EXERCISE DATA:
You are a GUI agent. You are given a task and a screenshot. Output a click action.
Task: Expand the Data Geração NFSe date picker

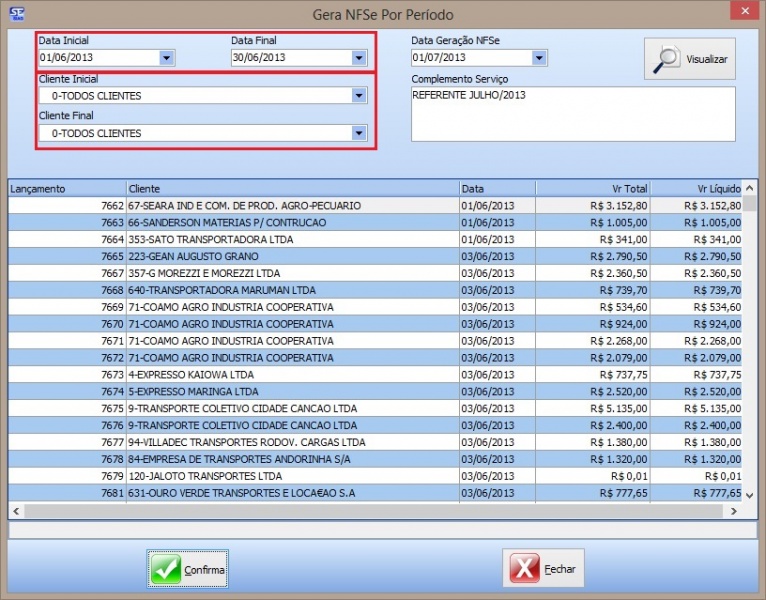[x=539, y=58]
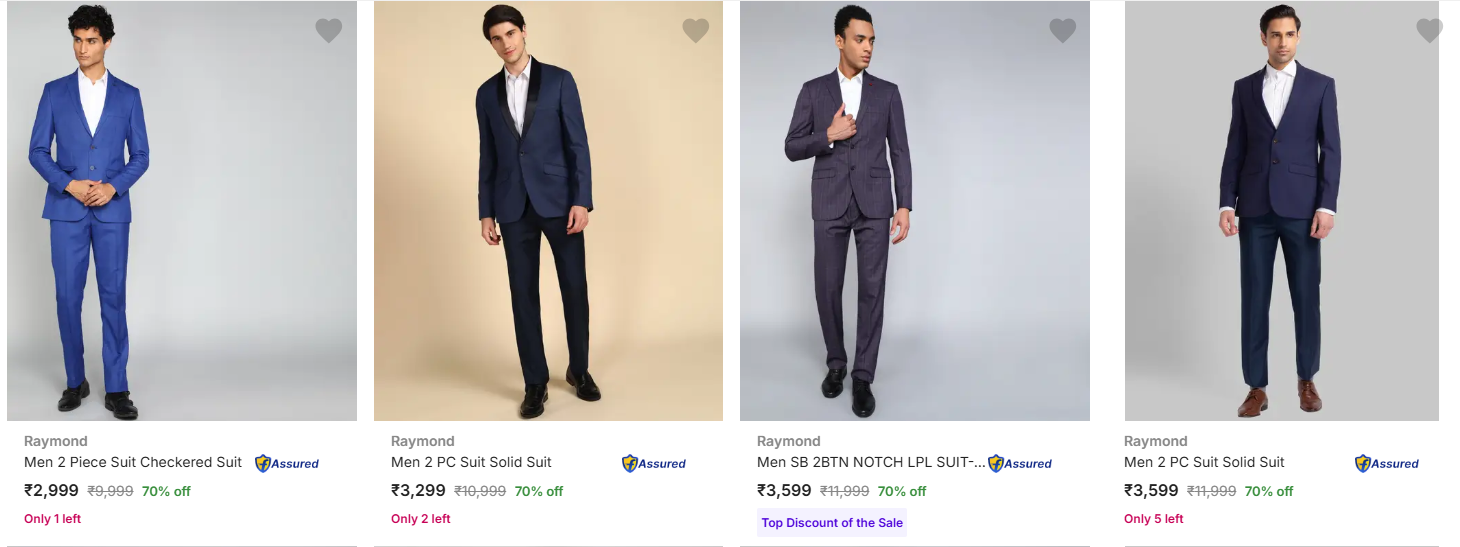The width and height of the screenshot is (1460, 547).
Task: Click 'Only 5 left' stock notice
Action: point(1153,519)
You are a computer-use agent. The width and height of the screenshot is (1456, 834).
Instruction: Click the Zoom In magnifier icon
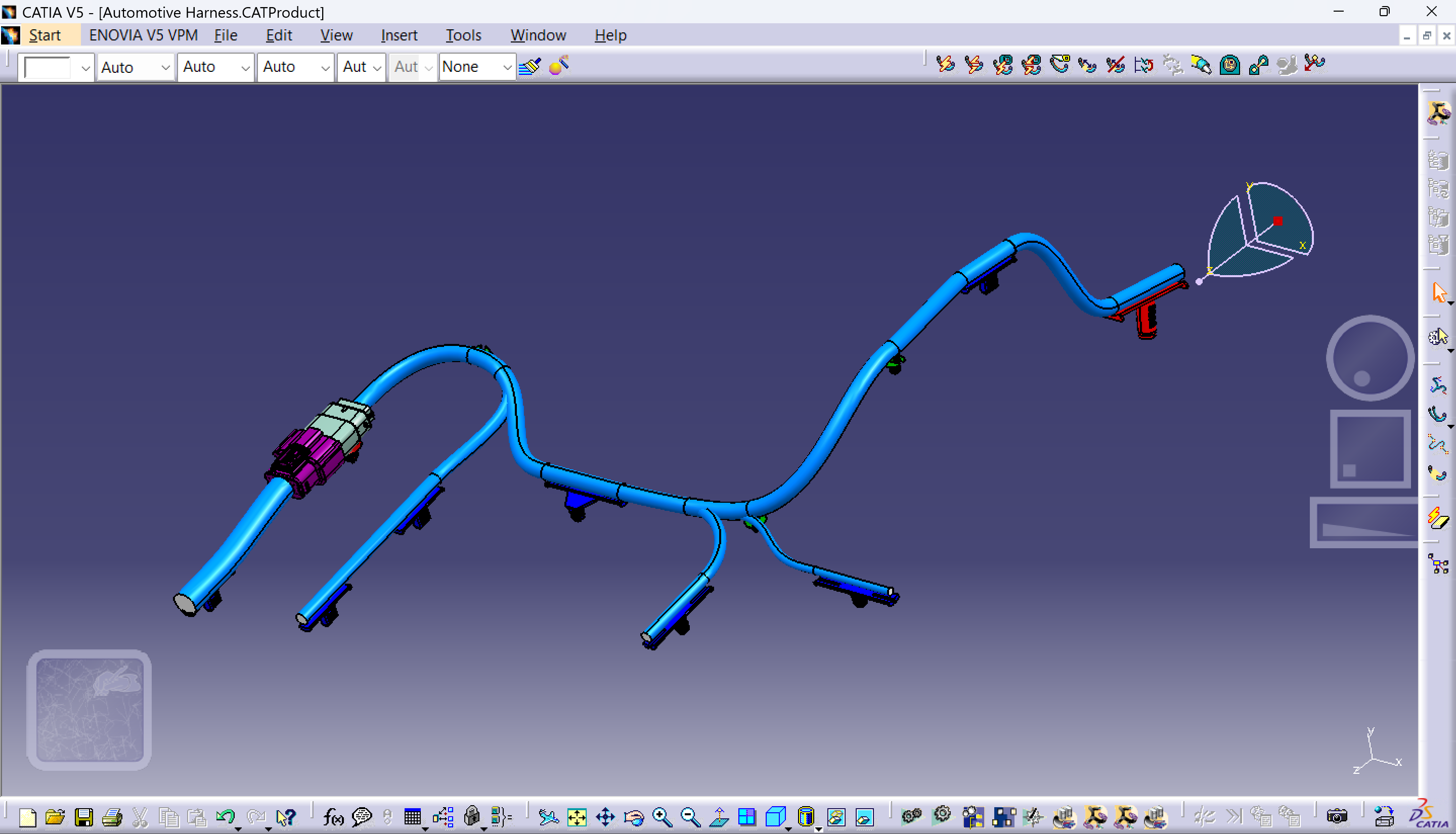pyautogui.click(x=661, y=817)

EXERCISE TASK: Please copy the entries above word for word, leaving out the pictures.

THE REPLY:
You are a GUI agent. You are given a task and a screenshot. Output a click action.
Task: Expand the Data Geração NFSe date picker

[x=539, y=58]
The width and height of the screenshot is (1460, 547).
Task: Click 'Only 5 left' stock notice
Action: point(1153,519)
You are a computer-use agent. The width and height of the screenshot is (1456, 834).
Instruction: Click the Zoom In magnifier icon
pyautogui.click(x=661, y=817)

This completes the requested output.